RiversEdge West, a Grand Valley-based nonprofit working to improve riverside habitat in the Western U.S. is also providing support.

Leveraging Funds

Forever Our Rivers Foundation partially funded this collaborative project. It meets the foundation’s goals of creating and protecting critical habitat types and connecting the Grand Valley community to one of its rivers, the mighty Colorado.

Building and maintaining this system will take more work, dedication, and funding. The Grand Valley Audubon Society is wisely leveraging their resources to make it happen.

“Our wetland improvement project is an ambitious undertaking for our small Audubon chapter, but one that strains our resources,” says Meredith Walker, previous Executive Coordinator for the Society and current volunteer. “We leveraged the funding and support we received from the Forever Our Rivers Foundation towards competitive applications for major grants that will help make this project a success.”

The project is also supported by Colorado Parks and Wildlife’s Wetlands for Wildlife Program.

Preserving Private Ranchland for Public Benefit

Private landowners and The Colorado West Land Trust built a coalition to protect a mile of the Uncompahgre River and 214 acres of adjacent habitat.

The Uncompahgre River weaves through the protected bottomlands of a working farm in Montrose County, Colorado. Photo Credit:  Robb Reece Photography


The Colorado West Land Trust collaborated with private landowners, Great Outdoors Colorado, and Forever Our Rivers Foundation to conserve 214 acres on a working farm. Over a mile of the Uncompahgre River runs through the property, located south of Olathe in Montrose County, Colorado. Wetlands, large cottonwood galleries and a diverse assemblage of vegetation create a mosaic of wildlife habitat types across the landscape, providing food and refuge for resident species and those that move through the area. 

Bald eagles, Canadian geese, and Gambel’s quail frequent the property, and this stretch of the Uncompahgre River supports Brook trout.
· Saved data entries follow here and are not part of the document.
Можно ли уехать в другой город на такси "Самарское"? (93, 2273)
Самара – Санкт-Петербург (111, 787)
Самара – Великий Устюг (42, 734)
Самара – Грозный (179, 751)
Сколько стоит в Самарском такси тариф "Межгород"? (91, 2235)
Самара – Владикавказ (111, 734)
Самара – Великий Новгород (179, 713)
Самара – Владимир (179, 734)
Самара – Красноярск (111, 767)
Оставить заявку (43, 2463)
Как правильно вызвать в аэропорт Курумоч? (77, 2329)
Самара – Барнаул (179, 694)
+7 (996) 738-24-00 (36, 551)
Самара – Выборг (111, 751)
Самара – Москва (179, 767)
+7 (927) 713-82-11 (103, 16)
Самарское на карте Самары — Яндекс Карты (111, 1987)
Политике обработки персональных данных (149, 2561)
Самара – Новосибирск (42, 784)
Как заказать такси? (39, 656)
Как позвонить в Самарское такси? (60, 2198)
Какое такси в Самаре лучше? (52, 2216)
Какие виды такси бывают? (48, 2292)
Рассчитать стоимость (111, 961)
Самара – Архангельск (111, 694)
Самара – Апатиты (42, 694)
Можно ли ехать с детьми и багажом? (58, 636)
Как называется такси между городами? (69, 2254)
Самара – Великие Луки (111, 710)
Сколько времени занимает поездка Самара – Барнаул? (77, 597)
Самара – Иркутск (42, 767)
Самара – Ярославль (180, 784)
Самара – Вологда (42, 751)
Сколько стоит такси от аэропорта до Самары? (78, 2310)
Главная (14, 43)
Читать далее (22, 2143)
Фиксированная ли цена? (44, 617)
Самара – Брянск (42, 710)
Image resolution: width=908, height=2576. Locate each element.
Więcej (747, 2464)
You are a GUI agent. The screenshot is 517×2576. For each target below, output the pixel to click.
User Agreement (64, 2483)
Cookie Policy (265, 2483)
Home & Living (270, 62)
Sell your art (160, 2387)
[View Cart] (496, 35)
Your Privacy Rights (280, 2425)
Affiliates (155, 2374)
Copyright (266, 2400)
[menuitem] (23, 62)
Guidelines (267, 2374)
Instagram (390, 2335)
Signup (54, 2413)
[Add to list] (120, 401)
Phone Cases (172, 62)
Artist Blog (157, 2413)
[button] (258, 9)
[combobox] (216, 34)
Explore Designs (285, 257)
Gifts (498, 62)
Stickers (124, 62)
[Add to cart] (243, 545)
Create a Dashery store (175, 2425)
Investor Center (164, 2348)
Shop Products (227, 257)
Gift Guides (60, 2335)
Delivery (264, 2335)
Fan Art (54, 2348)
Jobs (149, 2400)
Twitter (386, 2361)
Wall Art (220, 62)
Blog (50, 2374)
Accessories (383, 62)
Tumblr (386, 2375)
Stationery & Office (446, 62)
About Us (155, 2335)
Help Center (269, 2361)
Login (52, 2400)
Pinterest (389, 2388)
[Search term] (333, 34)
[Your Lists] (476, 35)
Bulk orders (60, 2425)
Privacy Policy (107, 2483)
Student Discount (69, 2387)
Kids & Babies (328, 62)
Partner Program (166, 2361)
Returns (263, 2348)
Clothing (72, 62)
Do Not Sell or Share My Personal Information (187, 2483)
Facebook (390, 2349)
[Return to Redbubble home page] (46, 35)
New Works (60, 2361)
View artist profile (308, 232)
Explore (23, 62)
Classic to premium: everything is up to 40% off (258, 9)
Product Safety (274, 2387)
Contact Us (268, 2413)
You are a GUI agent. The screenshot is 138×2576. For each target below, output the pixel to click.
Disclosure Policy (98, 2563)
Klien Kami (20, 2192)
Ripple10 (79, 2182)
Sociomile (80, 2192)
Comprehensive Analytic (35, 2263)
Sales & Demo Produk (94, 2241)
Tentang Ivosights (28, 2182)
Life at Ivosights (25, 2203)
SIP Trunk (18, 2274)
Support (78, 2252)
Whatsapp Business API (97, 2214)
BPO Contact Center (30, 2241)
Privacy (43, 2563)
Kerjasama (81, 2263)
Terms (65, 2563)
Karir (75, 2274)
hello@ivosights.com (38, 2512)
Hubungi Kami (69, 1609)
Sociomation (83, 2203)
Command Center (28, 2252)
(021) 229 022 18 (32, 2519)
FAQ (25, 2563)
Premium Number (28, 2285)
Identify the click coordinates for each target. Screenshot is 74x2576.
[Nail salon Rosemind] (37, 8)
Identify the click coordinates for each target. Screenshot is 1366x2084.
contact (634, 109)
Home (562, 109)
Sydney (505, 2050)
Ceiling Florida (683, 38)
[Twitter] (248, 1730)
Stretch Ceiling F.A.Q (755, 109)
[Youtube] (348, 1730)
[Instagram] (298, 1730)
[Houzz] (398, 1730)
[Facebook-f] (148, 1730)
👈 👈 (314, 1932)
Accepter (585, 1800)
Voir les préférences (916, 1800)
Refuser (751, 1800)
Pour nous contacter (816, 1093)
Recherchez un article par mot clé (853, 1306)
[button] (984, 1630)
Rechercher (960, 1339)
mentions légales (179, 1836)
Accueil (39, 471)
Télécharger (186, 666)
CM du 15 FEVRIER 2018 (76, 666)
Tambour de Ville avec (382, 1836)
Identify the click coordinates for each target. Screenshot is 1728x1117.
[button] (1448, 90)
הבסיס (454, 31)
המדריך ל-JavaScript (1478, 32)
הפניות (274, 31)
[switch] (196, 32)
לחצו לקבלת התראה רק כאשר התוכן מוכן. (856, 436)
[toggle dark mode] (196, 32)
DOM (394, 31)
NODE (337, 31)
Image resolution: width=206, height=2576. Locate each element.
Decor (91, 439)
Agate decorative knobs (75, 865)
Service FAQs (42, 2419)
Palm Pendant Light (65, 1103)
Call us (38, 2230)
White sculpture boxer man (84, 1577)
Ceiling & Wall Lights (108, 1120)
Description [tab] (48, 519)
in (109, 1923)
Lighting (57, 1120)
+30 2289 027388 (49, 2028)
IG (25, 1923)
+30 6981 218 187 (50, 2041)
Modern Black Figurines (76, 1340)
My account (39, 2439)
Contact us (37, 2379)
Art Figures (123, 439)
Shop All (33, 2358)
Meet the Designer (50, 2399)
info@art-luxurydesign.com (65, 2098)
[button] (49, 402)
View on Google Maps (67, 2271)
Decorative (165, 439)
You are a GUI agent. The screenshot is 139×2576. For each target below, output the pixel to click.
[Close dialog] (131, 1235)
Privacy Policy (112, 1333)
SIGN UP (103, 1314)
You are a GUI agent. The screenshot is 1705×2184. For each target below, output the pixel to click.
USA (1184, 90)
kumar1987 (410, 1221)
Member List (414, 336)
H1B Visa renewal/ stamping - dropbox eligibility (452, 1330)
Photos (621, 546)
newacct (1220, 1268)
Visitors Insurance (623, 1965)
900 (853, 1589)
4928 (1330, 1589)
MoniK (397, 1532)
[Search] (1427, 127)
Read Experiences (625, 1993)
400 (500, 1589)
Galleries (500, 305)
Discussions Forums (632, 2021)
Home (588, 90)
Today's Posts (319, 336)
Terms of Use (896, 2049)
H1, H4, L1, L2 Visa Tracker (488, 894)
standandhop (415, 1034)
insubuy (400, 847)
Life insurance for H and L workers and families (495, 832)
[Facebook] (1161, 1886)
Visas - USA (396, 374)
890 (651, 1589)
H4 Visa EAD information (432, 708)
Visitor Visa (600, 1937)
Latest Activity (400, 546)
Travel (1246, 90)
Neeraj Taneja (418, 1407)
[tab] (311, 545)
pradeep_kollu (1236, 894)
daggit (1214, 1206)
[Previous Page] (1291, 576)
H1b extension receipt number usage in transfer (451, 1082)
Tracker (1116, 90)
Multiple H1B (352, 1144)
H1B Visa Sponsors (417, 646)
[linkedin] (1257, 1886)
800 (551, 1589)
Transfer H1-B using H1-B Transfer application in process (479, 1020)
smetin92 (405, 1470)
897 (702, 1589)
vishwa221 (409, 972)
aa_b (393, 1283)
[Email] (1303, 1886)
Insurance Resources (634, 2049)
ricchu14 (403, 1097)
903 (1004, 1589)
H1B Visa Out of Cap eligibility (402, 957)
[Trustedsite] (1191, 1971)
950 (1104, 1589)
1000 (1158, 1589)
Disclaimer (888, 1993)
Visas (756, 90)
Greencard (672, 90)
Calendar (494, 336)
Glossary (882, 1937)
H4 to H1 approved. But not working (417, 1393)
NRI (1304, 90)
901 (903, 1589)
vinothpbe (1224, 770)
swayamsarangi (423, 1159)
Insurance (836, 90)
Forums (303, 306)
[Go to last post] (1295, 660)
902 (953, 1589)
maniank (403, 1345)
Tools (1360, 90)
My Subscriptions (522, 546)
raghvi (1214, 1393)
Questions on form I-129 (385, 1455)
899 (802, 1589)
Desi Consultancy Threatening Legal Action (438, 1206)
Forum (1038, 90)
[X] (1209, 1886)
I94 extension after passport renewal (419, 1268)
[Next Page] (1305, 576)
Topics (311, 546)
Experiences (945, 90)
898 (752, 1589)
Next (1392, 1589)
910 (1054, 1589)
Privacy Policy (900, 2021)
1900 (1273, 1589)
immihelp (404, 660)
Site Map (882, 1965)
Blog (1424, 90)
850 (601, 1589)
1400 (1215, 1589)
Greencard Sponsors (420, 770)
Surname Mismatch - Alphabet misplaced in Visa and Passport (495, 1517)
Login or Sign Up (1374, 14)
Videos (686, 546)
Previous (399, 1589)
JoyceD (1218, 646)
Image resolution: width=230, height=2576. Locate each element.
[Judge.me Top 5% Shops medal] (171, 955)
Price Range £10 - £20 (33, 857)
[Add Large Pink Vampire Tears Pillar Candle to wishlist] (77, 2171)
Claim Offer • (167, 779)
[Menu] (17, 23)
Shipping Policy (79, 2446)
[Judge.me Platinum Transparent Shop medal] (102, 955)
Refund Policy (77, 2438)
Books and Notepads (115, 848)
Since wild animals don’t respect property boundaries, they move freely between public and private lands, particularly during migration events. Islands of habitat across our mixed-used landscapes helps them find safe harbor along their journey. This one is now protected in perpetuity. 

Private Landowners for Public Benefit

Preserving healthy ecosystems on private lands provides public benefit beyond supporting robust wildlife populations, as outlined by the Land Trust Alliance and the US Fish and Wildlife Service in their report Investing In Nature, The Economic Benefits of Protecting Our Lands and Waters. 

For example, healthy riverside bottomlands filter rainwater as it travels downhill, allowing sediment and pollutants to settle out before each drop of rain joins the downstream current. The river then delivers that clean water to the rest of the watershed. This same process slows the flow of water during extreme weather events, mitigating flooding impacts. And all that gorgeous foliage pulls carbon out of the air and captures it in the soil and in the plants themselves. 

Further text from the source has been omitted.